If you talked about major news items with your friends or co-workers this week, it's likely you only hit on one of a few topics - the State of The Union, or the upcoming Super Bowl this weekend, or maybe the polar blast that caused a massive mess throughout the South.
Chances are also good that you talked about President Obama's executive action to raise the minimum wage for all new federal contracts. The President wasn't kidding when he said that if Congress - especially the Republicans - aren't going to take action, he'd take some actions himself, and encourage businesses and states to take similar actions. On the issue of increasing the minimum wage, the White House has already been pushing this kind of action for much of the last year - and thirteen states started 2014 doing just that: Raising their own minimum wage.
Everyone from the President, to us, to Will Saletan, has highlighted this week what poll after poll has shown. What Americans really want, more than almost anything else, isn't just a few more pennies in their paychecks. What Americans want is to know that their hard-working labor, of any kind, is going to be rewarded honestly, through a combination of wages, benefits, safety protections, and working conditions.
In other words, the argument against economic inequality in America shouldn't be simply that no American should end up chained to a corporation or institution. Rather, the argument in favor of economic justice should start with the opportunity for everyone to earn a living wage, and grow from there. Economic justice isn't solely about money.
With that fact firmly in mind, we hope you saw a story pointed out to us by sports reporter for The Nation, Dave Zirin. This week, quarterback Kain Coulter and his fellow football players at Northwestern University became the first team in the history of college athletics to begin the process to form a union.
Frankly, we think action like this is long overdue - and we're not the only ones.
Recent Alabama graduate and former quarterback AJ McCarron feels the same - and laid out the basic argument for paying student athletes to Fox Sports this week, in a clear and convincing fashion.
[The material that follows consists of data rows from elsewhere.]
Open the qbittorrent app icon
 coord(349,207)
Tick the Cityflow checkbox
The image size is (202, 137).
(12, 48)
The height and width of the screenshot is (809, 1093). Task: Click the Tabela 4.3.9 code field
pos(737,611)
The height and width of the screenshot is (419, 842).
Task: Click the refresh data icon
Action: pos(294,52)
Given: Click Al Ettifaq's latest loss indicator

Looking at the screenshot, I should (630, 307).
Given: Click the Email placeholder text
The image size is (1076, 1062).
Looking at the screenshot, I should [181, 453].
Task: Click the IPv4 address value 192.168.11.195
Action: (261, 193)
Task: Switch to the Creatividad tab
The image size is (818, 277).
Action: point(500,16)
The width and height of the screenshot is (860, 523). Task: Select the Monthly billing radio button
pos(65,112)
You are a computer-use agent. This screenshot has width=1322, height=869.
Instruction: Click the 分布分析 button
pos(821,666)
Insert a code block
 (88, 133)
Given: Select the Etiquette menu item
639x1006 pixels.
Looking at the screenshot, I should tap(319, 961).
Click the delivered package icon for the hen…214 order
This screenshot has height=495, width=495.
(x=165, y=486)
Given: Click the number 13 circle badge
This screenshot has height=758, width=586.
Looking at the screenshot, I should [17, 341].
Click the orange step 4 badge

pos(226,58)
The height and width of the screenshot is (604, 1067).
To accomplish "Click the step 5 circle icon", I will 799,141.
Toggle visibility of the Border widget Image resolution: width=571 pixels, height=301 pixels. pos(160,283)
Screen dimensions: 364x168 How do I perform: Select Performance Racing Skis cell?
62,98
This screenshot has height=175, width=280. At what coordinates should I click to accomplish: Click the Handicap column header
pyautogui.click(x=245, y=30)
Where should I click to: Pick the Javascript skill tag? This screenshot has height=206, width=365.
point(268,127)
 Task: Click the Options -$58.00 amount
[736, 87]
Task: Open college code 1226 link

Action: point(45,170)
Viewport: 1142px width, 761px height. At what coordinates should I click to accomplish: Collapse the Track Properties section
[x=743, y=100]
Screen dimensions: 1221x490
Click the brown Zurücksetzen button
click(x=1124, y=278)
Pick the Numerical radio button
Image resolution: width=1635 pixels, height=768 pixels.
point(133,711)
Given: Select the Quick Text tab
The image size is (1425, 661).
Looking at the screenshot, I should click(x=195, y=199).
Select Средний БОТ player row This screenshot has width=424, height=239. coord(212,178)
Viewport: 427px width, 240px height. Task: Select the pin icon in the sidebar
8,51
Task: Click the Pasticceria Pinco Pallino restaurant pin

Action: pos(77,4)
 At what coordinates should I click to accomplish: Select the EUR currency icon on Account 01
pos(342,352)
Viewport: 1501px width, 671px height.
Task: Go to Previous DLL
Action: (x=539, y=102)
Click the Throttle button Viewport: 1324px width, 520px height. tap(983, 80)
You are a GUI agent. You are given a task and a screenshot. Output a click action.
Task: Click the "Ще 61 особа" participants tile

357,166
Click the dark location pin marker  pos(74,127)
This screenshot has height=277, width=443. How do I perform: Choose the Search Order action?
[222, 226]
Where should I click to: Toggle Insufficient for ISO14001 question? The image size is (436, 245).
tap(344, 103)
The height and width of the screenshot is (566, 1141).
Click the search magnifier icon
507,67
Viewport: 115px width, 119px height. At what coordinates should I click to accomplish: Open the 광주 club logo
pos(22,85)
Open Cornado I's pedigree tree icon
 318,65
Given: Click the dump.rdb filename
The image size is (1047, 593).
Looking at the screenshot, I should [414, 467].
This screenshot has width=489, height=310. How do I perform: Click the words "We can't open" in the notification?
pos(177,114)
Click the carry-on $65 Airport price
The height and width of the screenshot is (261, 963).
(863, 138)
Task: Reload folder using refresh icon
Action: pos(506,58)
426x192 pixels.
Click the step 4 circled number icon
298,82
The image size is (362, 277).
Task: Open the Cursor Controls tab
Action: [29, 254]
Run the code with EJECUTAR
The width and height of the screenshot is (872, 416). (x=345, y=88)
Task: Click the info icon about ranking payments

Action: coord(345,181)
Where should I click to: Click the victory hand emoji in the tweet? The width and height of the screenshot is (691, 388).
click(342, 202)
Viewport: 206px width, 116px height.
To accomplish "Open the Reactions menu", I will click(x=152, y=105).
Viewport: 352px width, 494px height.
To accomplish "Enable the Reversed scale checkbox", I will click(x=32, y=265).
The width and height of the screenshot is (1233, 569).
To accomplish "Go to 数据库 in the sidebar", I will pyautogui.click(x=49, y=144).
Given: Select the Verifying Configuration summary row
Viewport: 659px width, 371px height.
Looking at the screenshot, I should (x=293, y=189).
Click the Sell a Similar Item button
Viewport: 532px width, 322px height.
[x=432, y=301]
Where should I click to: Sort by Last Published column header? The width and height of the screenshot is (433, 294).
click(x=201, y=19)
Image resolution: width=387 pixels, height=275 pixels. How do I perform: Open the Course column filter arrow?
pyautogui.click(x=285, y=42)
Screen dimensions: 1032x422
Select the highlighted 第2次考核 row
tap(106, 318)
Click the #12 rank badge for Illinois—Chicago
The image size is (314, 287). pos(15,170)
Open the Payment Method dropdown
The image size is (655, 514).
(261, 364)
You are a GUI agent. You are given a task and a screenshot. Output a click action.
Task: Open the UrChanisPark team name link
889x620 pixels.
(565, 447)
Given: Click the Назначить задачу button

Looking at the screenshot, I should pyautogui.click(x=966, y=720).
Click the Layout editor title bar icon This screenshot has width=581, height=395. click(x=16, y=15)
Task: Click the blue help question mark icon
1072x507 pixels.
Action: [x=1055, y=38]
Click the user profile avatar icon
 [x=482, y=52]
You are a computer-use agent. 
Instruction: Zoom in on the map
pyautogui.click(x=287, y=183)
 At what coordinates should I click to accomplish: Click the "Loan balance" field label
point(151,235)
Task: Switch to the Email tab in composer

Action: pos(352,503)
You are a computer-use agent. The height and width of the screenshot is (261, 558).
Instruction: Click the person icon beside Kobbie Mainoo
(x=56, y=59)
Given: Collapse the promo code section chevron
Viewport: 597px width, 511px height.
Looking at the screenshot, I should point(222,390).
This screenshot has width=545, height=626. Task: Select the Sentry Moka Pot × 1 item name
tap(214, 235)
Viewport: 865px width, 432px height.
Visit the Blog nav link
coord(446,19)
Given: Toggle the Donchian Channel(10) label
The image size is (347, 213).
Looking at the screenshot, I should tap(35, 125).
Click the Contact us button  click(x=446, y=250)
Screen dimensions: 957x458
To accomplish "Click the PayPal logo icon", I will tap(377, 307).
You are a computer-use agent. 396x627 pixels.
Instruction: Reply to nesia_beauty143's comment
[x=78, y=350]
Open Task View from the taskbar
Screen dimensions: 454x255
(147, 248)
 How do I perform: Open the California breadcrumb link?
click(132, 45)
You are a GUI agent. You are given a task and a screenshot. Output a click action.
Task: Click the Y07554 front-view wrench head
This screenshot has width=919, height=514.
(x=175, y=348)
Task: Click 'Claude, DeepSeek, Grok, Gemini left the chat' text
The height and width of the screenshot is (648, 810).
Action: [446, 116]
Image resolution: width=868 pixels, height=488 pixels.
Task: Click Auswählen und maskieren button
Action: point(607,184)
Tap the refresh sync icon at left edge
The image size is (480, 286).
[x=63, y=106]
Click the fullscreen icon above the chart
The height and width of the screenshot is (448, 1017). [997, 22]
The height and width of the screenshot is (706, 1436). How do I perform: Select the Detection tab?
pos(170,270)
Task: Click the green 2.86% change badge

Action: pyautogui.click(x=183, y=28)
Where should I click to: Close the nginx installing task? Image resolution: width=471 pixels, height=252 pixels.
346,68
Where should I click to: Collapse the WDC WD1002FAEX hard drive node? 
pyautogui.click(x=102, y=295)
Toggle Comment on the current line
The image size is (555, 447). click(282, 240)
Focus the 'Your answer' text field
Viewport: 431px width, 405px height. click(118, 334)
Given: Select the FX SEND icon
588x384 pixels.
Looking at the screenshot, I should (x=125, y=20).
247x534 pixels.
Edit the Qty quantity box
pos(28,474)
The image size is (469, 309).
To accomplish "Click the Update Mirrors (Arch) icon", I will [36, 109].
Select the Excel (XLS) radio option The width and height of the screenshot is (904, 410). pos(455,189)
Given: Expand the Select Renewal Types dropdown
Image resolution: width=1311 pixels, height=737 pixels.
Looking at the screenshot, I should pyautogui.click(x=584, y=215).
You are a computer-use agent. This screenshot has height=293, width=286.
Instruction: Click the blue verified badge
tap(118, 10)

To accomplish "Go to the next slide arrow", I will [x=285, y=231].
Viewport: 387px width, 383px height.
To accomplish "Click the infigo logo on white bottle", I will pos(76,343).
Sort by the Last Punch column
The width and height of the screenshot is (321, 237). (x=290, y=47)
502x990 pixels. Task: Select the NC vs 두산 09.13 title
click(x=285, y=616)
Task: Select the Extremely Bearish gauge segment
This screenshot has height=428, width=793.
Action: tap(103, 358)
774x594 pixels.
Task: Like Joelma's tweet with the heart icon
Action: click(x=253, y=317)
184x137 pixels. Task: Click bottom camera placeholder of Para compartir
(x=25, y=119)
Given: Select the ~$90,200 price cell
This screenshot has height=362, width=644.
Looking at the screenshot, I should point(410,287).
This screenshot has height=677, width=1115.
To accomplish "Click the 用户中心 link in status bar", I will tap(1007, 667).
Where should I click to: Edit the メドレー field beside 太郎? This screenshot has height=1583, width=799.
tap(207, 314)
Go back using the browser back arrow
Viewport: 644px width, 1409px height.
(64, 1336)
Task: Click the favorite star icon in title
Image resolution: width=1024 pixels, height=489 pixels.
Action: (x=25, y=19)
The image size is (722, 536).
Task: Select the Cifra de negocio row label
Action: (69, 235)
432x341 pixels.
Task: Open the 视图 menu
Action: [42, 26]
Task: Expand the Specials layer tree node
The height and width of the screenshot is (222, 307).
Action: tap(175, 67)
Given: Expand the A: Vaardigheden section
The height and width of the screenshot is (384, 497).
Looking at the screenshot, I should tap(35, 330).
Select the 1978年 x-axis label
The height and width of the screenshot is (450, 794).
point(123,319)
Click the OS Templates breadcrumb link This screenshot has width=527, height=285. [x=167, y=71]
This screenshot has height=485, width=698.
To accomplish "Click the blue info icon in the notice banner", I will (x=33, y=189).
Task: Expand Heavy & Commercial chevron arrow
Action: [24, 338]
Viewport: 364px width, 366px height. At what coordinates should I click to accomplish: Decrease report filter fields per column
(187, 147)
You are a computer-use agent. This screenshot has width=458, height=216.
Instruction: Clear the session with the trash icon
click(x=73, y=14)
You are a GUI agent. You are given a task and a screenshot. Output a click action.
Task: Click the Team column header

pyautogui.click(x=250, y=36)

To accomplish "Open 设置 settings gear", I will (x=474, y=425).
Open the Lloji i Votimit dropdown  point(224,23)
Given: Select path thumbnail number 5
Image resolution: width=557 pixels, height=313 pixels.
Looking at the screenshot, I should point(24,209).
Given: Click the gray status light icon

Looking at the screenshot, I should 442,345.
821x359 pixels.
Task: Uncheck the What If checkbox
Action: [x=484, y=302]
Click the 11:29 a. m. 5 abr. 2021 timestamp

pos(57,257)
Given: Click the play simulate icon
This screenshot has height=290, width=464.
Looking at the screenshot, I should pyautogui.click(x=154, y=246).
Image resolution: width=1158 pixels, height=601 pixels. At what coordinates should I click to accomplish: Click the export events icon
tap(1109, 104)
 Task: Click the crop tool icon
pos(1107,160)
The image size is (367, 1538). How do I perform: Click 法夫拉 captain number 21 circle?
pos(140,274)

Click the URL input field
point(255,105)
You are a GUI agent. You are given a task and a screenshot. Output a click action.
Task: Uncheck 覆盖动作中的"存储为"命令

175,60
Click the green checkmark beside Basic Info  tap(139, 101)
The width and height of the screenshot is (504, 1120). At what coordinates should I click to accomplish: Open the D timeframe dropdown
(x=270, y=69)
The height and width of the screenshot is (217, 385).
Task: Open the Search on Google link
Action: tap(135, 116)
McCarron said, "When I was at Alabama in ’09, I think revenue when we won the national championship that year was like $62 million. And when we won it in New Orleans (in 2011), it was like $78 million. Then when we beat Notre Dame in 2012, it was like $92 million. I mean that’s absurd money. And with players’ jerseys being sold and them not seeing any of that, and then [player's likenesses] being used for video games, I think eventually something’s gotta give and players end up being paid."
As Kain Coulter told ESPN, and as Dave Zirin noted, it's not just about the money.
College players of all kinds today realize that - much like their counterparts in professional sports - they're damaging their bodies, some severely. Meanwhile, colleges and universities rake in millions from the performances of those athletes, while many of those players will be buried in medical bills and student debt for the rest of their lives.
This weekend, our staff members will be watching the Super Bowl, and likely some other great college sports. Those athletes, coaches, and trainers will have invested years, tears, sweat, and blood into performances that will have millions on their feet, and put millions more into the pockets of NFL team owners, advertisers, colleges, and universities.
So many college athletes today are effectively indentured servants who will never see a dime of those millions, chained to their sport in return for a partial payment of their education, at best. That fact should make any American who believes in hard work and just rewards think twice about jeering Kain Coulter and his teammates for joining the union.